Martin Probst's weblog

Learned ruby today

Tuesday, May 30, 2006, 21:41 — 0 comments Edit

Well, not quite, but at least I wrote my first ruby script, something using the IMAP API and walking the tree in my mail account. I also debugged a tool called RExchange, something that retrieves calendar items from Exchange servers. I’ve not been succesful at that, still.

This language is ridiculously easy and straight forward. I’m not sure if one should be allowed to call this programming ;-)

Tomorrow: Ruby on Rails.

Mail and server woes

Tuesday, May 30, 2006, 16:14 — 0 comments Edit

Quite some time ago I lost my login password to my hosters configuration area. It didn’t really bother me as I didn’t have anything to set up, but yesterday I actually called them and received a new password (positive: they will only ever give you a password if they call you back on the previously set up telephone number).

Strange business practice

After that, I noticed they have a new offer which is significantly, so I upgraded my “Hosteurope WebPack L (r1)” to a “Hosteurope WebPack L (r2)”. What I failed to note whas the warning text telling me that I would loose all my data. So when I called support today asking why my email and webpage didn’t work, I was quite surprised. Hosteurope is a good hoster, I’ve never had any problems with them. But this is pretty annoying - I can’t think of a technical reason not to just copy the data over (if they even have to migrate to a different server), in case someone changes the contract.

So my guess is that they only do this to keep customers from upgrading to cheaper contracts. Which I really don’t like, and also the way they do this is quite dangerous: there is a single dialogue comparing prices in the two systems and then a button that says “upgrade” below that. As far as I can remember, there was no 40pt red letter warning confirmation or anything, the warning must have been in the small text above that. Which is totally ridiculous, an operation that can cost you your whole email archive not guarded by anything but some small text? And that only for the small commercial benefit of increasing the opportunity cost for upgrading?

Luckily I noticed soon enough so they still had the original email server running, so I could just copy my mail using IMAP. I would also have had a local backup of my ~/Library/Mail dir, but still.

Spam

I had quite some trouble creating a backup of the MySQL database on the server, surprisingly phpMyAdmin refused to “send” a backup. After some time I found out that an old webpage I keep around had a public comment function which was largely abused by spammers. The corresponding SQL tables had grown to 75 MB. I wonder how beginners create webpages nowadays, you have to get an expert in anti-spam technology before you can put something online “

If you’ve tried emailing me yesterday or today and didn’t receive a response, try contacting me again, some stuff might have been lost.

▸ USING THE INFORMATION:
1 - According to the weblog, how large had the SQL tables for the spam-ridden comment function grown?
2 - Make a numbered list of the rows, beginning at the line that contains "Identify the location of key-letters: WXYZ." and ending with the final row, and skip any blank lines.
The weblog and the rows below have nothing to do with each other.

▸ RECORDS SHOWN:
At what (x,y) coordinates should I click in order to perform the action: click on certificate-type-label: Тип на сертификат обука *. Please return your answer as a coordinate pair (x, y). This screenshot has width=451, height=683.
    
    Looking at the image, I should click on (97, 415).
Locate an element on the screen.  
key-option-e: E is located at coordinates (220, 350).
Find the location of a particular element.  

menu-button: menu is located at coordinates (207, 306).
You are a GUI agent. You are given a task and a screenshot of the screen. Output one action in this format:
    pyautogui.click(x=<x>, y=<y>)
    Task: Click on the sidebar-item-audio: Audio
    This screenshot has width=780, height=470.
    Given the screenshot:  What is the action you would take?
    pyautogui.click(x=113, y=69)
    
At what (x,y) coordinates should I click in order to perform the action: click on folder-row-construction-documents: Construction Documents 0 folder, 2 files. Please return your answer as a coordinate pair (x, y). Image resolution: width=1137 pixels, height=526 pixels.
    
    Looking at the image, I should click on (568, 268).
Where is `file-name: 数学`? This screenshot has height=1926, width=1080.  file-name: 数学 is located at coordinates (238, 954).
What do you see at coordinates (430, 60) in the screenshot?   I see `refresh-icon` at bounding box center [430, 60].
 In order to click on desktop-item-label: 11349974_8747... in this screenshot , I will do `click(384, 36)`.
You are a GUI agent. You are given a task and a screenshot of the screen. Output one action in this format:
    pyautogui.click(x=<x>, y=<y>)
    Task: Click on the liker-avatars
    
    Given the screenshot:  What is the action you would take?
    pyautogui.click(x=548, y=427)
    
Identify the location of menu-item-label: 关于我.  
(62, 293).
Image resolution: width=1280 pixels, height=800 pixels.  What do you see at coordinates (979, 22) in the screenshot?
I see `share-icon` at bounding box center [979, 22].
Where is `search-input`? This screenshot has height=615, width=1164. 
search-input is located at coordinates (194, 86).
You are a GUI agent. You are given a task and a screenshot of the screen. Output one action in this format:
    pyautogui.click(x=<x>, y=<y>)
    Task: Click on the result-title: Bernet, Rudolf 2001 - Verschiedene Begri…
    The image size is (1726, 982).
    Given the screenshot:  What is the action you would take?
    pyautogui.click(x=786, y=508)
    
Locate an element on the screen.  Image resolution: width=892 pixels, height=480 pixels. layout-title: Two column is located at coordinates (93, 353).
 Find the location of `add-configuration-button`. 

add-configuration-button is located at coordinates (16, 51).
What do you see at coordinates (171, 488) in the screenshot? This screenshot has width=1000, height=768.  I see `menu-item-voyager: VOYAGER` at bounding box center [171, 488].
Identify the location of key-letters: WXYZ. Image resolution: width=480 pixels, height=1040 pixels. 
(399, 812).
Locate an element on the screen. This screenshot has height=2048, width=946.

▸ OUTPUTS IN ORDER:
1 - They had grown to 75 MB.

2 -
1. Identify the location of key-letters: WXYZ. Image resolution: width=480 pixels, height=1040 pixels. 
2. (399, 812).
3. Locate an element on the screen. This screenshot has height=2048, width=946.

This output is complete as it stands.